Hong Kong to extend Covid-19 curbs for Chinese New Year, says local media

The government is trying to contain an Omicron outbreak that has reached some 60 cases locally. PHOTO: REUTERS

HONG KONG (BLOOMBERG, REUTERS) - Hong Kong will extend the restrictions it put in place to fend off an outbreak of Covid-19 for two weeks, keeping social venues shut and shortening dining hours at restaurants until the end of the Chinese New Year, according to local media.

The rules - banning dine-in services after 6pm and shutting down bars, cinemas, gyms and entertainment venues - will last until Feb 3, local broadcaster Cable TV and HK01 reported, citing unidentified people.

The government is trying to contain an Omicron outbreak that has reached some 60 cases locally.

The restrictions started on Jan 7 and were originally set to last for two weeks. The addition of two weeks means they will be in place throughout the entire Chinese New Year holiday that runs for the first three days of February.

An announcement about the extension is expected to be made on Friday afternoon (Jan 14), Cable TV said. The move will put a significant damper on the celebrations, which often involve families gathering together in large groups for dinner at local restaurants.

Meanwhile, Hong Kong will suspend for a month transit flights from around 150 countries and territories considered high risk because of the coronavirus, deepening the global financial hub’s isolation.

Prior to the outbreak, which authorities said could be traced back to two aircrew members of Cathay Pacific Airways, the city had had no local transmissions for over three months.
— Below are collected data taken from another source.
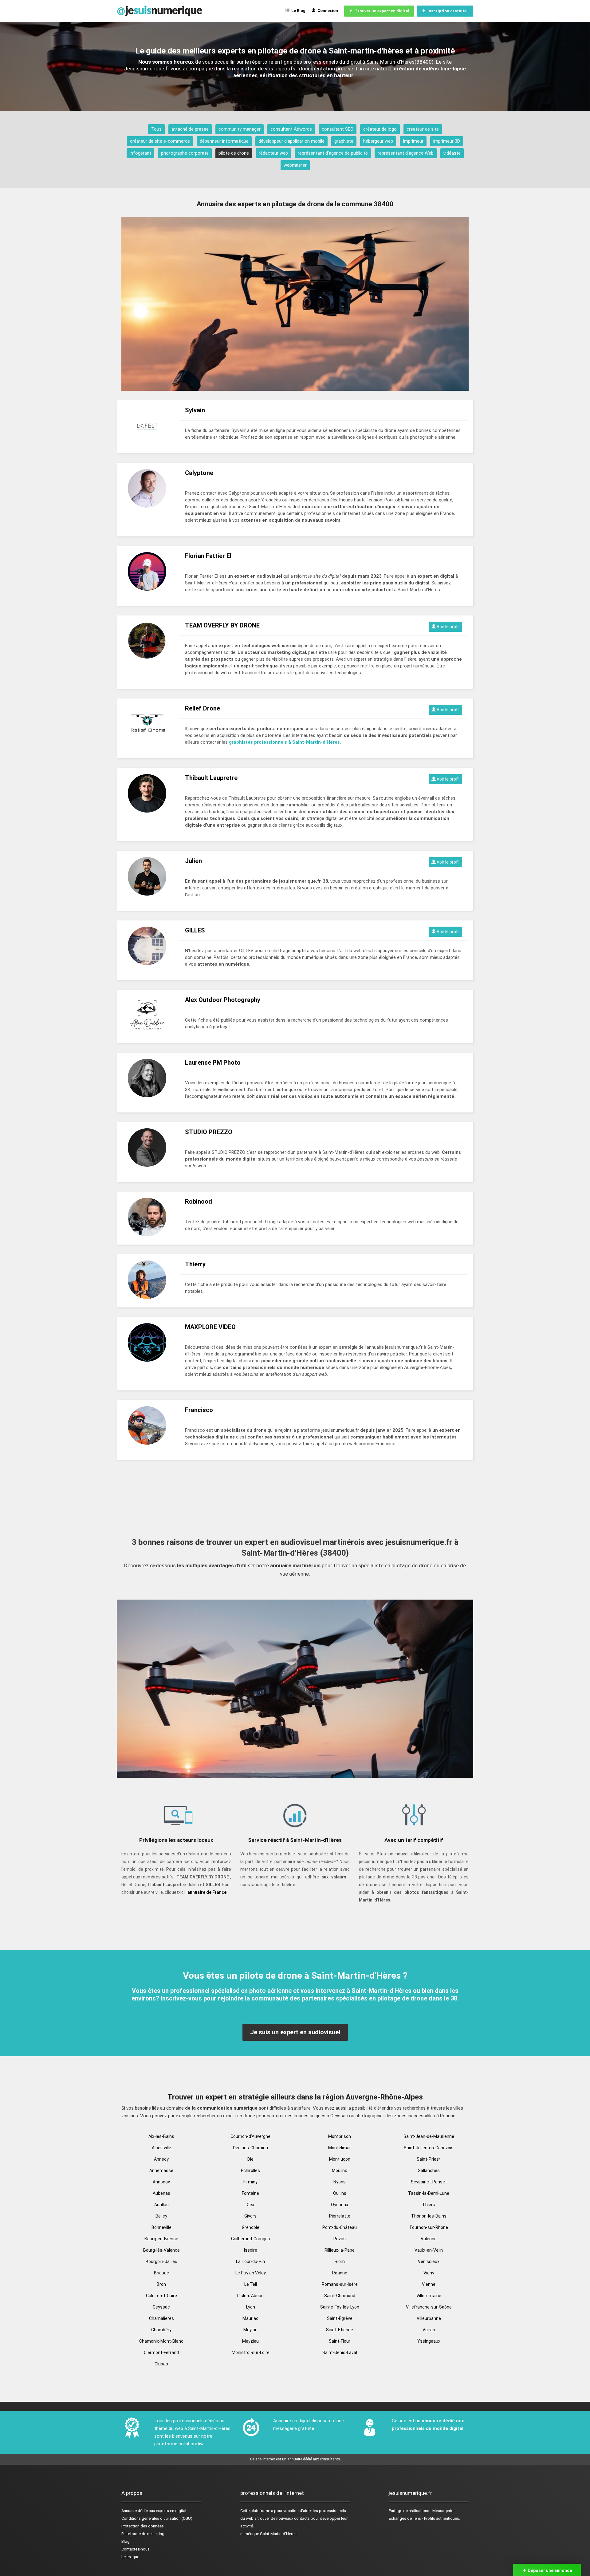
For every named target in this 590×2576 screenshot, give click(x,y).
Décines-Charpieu (250, 2147)
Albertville (161, 2147)
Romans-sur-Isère (340, 2284)
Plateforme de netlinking (142, 2533)
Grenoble (250, 2227)
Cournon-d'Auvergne (250, 2136)
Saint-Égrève (339, 2318)
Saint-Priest (429, 2159)
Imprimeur (413, 141)
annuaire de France (206, 1892)
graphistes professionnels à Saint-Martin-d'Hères (284, 742)
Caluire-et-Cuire (161, 2295)
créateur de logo (380, 129)
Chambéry (161, 2329)
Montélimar (339, 2147)
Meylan (250, 2329)
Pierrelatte (339, 2216)
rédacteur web (273, 153)
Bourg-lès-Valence (161, 2250)
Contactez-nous (135, 2549)
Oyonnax (339, 2204)
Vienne (428, 2284)
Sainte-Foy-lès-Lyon (339, 2307)
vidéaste (452, 153)
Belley (161, 2216)
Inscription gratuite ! (447, 11)
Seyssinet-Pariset (429, 2181)
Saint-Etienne (339, 2329)
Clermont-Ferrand (161, 2352)
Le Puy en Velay (250, 2272)
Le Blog (297, 10)
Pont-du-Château (339, 2227)
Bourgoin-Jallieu (161, 2261)
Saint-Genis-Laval (339, 2352)
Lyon (250, 2307)
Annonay (161, 2181)
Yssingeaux (428, 2341)
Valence (429, 2238)
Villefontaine (428, 2295)
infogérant (140, 153)
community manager (239, 129)
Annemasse (161, 2170)
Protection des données (142, 2526)
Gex (250, 2204)
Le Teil (250, 2284)
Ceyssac (161, 2307)
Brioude (161, 2272)
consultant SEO (337, 129)
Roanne (339, 2272)
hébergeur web (378, 141)
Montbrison (339, 2136)
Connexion (327, 10)
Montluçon (339, 2159)
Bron (161, 2284)
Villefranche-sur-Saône (429, 2307)
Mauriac (250, 2318)
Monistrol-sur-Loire (250, 2352)
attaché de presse (190, 129)
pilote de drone (233, 153)
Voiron (429, 2329)
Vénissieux (428, 2261)
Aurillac (161, 2204)
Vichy (428, 2272)
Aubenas (161, 2193)
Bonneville (161, 2227)
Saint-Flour (339, 2341)
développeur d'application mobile (291, 141)
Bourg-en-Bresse (161, 2238)
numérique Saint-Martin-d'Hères (268, 2533)
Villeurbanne (429, 2318)
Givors (250, 2216)
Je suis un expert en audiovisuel (295, 2032)
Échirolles (250, 2170)
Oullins (339, 2193)
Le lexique (130, 2556)
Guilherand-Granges (250, 2238)
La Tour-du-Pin (250, 2261)
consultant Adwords (291, 129)
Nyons (339, 2181)
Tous (156, 129)
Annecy (161, 2159)
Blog (125, 2541)
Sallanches (429, 2170)
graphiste (343, 141)
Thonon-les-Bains (428, 2216)
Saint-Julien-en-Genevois (429, 2147)
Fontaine (250, 2193)
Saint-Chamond (339, 2295)
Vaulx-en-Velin (429, 2250)
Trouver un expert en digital (381, 11)
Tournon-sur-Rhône (428, 2227)
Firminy (250, 2181)
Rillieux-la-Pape (339, 2250)
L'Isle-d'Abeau (250, 2295)
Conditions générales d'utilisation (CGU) (156, 2518)
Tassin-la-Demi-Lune (428, 2193)
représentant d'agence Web (406, 153)
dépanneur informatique (224, 141)
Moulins (339, 2170)
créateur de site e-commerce (160, 141)
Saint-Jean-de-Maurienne (428, 2136)
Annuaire (129, 2510)
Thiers (428, 2204)
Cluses (161, 2363)
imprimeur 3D (446, 141)
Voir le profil (447, 626)
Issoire (250, 2250)
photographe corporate (185, 153)
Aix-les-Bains (161, 2136)
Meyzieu (250, 2341)
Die (250, 2159)
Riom (340, 2261)
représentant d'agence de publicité (333, 153)
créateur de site (423, 129)
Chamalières (161, 2318)
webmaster (295, 165)
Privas (339, 2238)
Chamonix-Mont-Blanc (161, 2341)
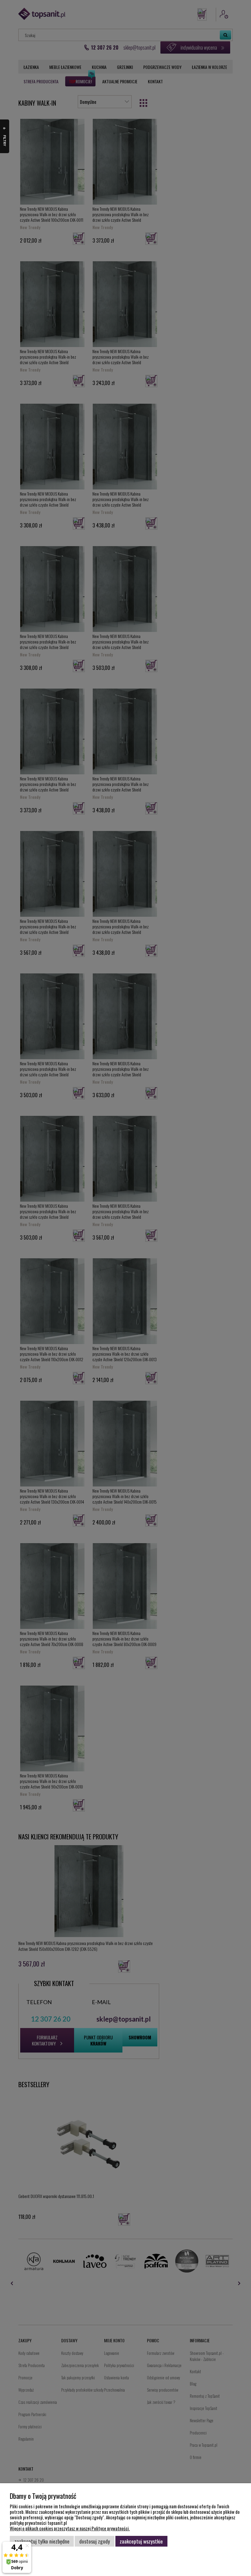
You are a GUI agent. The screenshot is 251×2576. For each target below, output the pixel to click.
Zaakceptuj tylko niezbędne (41, 2541)
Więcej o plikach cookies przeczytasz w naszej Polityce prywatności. (70, 2528)
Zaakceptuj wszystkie (141, 2541)
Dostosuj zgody (94, 2541)
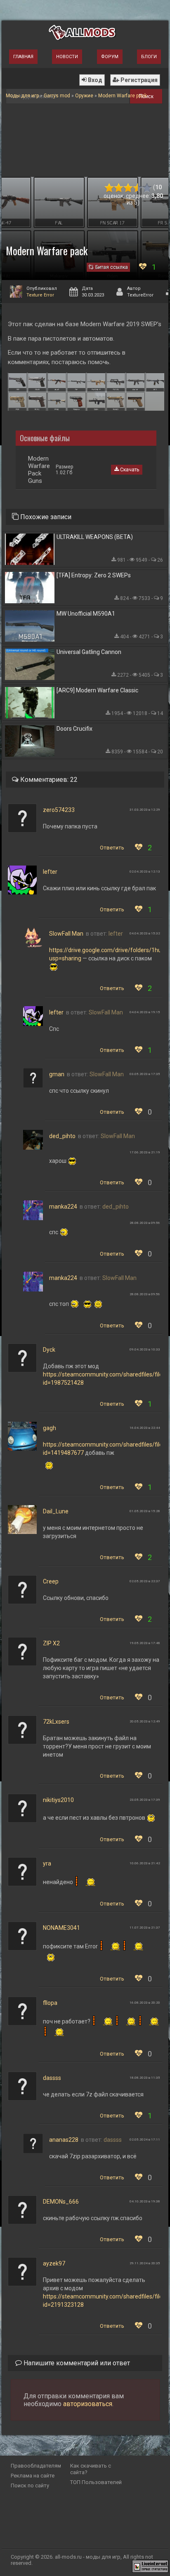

Hong Kong International Airport said in a statement on Friday that any persons who have stayed in places classified as high risk by health authorities in the 21 days before travelling cannot transit through the city from Jan 16 until Feb 15.

The measure was taken “in order to control the spread of the highly infectious Omicron variant,” it said.

Hong Kong currently classifies more than 150 countries and territories as high risk.

Last week, it banned incoming flights from Australia, Canada, France, India, Pakistan, the Philippines, Britain and the United States, including interchanges.

The Chinese-ruled city has followed mainland China’s policy in adopting a zero-tolerance towards local Covid-19 cases even as much of the world shifts towards living with the coronavirus.